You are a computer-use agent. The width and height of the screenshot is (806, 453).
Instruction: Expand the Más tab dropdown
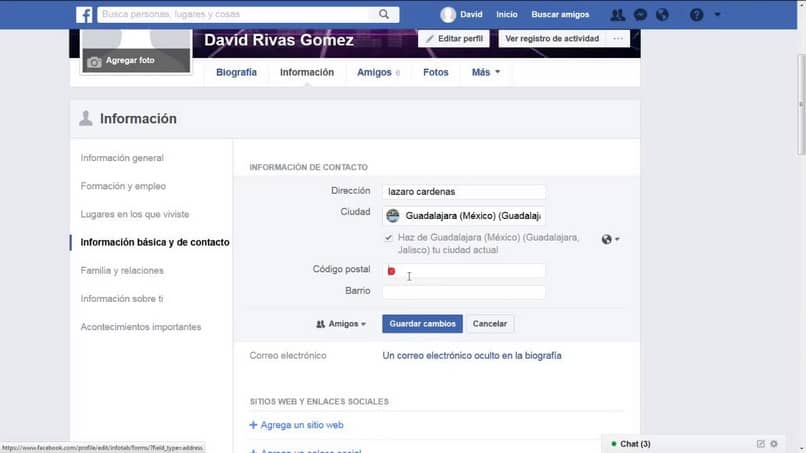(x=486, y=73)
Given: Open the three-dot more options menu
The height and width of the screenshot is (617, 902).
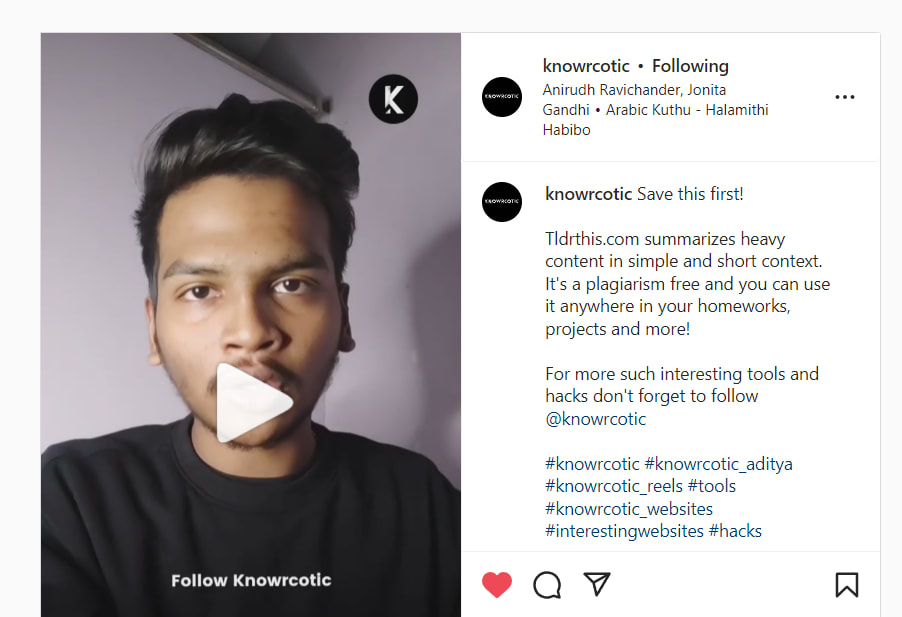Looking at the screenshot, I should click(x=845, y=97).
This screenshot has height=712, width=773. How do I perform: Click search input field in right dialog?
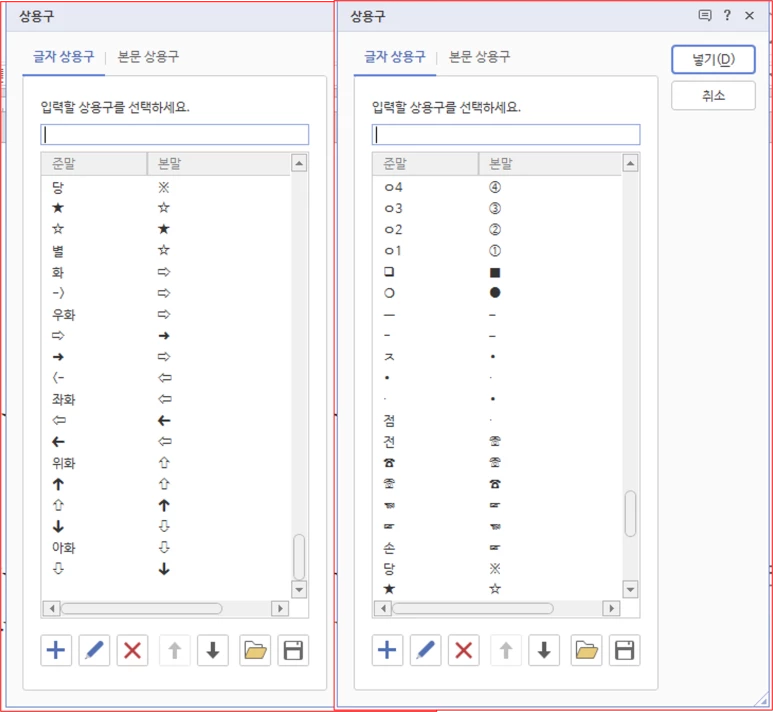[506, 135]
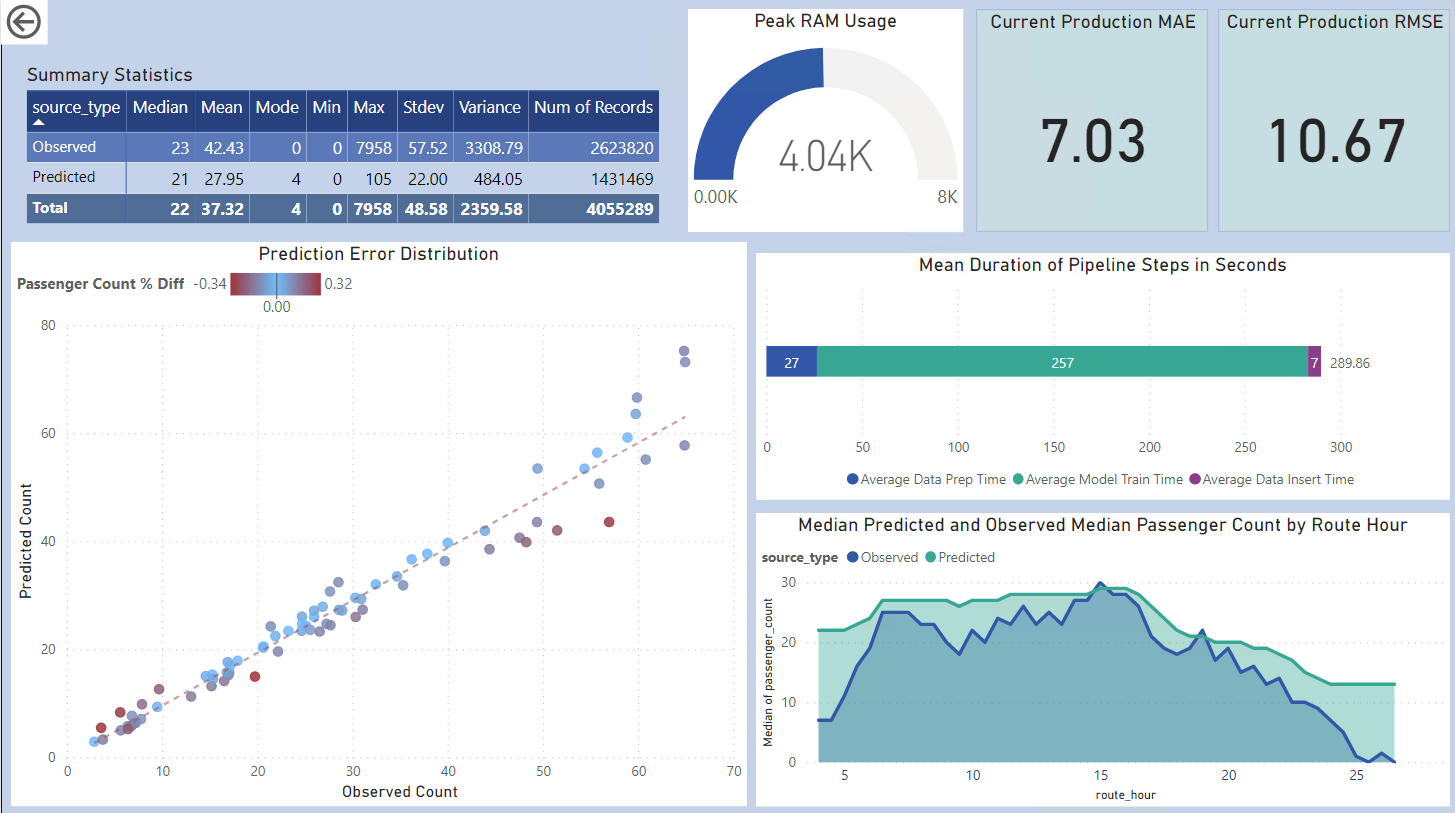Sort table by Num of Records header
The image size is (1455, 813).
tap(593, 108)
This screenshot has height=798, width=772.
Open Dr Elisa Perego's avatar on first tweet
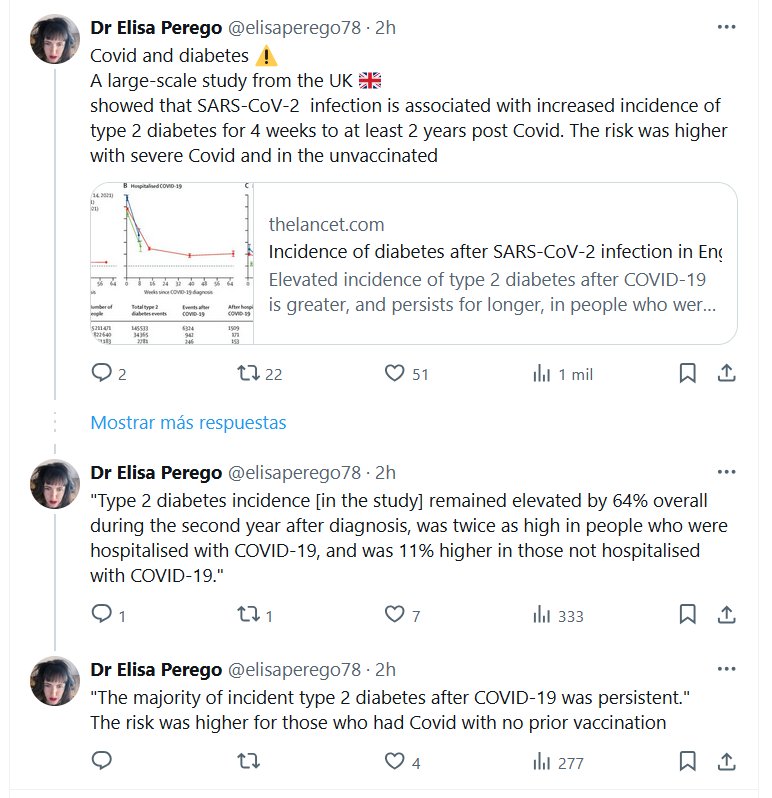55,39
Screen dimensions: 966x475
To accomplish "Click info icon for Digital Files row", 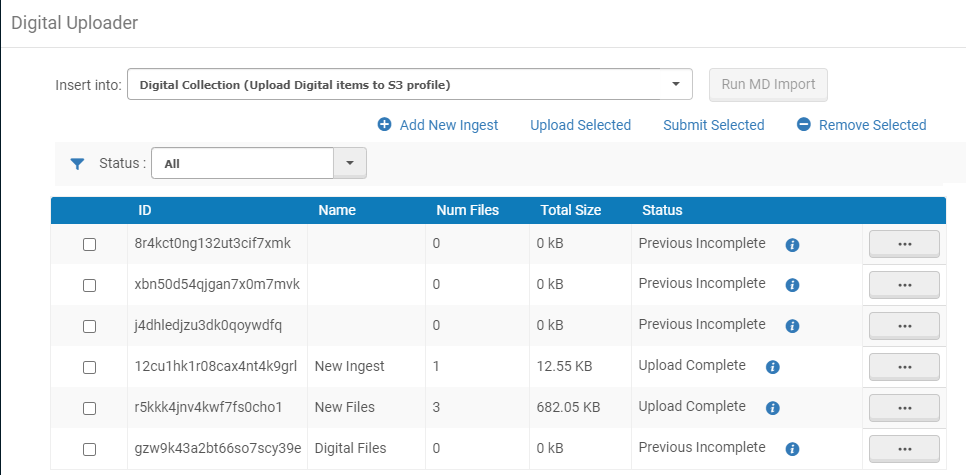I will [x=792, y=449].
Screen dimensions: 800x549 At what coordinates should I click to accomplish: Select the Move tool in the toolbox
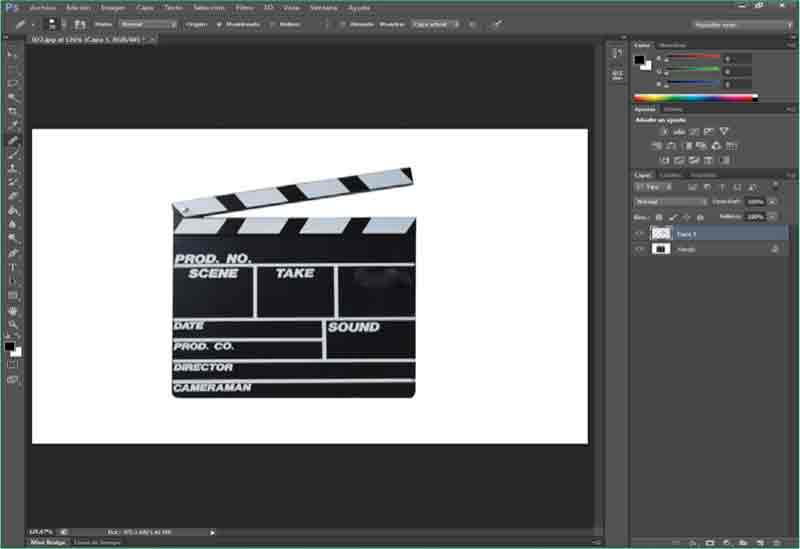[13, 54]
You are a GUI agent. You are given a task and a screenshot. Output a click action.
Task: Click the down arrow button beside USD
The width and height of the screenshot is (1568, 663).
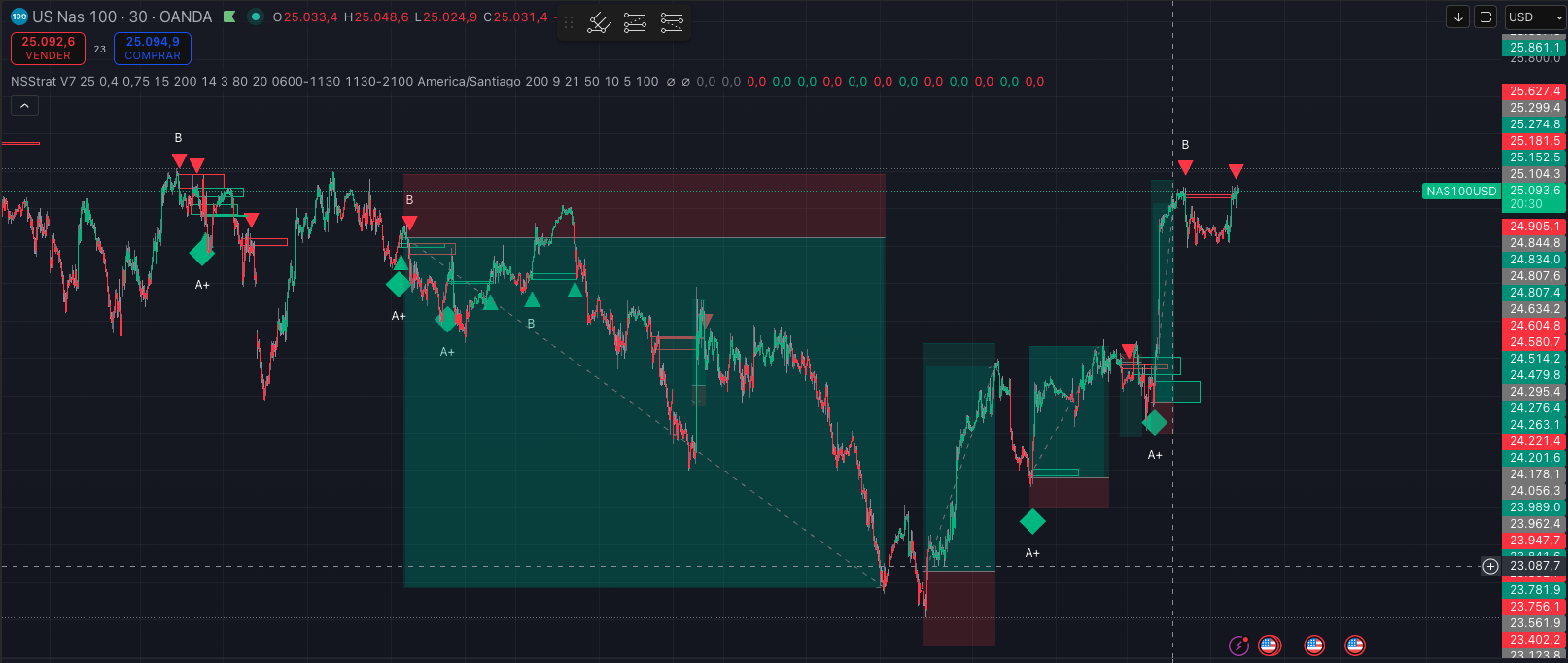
__________
* **DESCRIPTION OF THE TASK**: Pull out every line of the data above that contains the string "This", treating uppercase and lowercase as different.

* **REPLY TO THE TASK**:
This screenshot has height=712, width=773. How do I perform: Click search input field in right dialog?
This screenshot has height=798, width=772.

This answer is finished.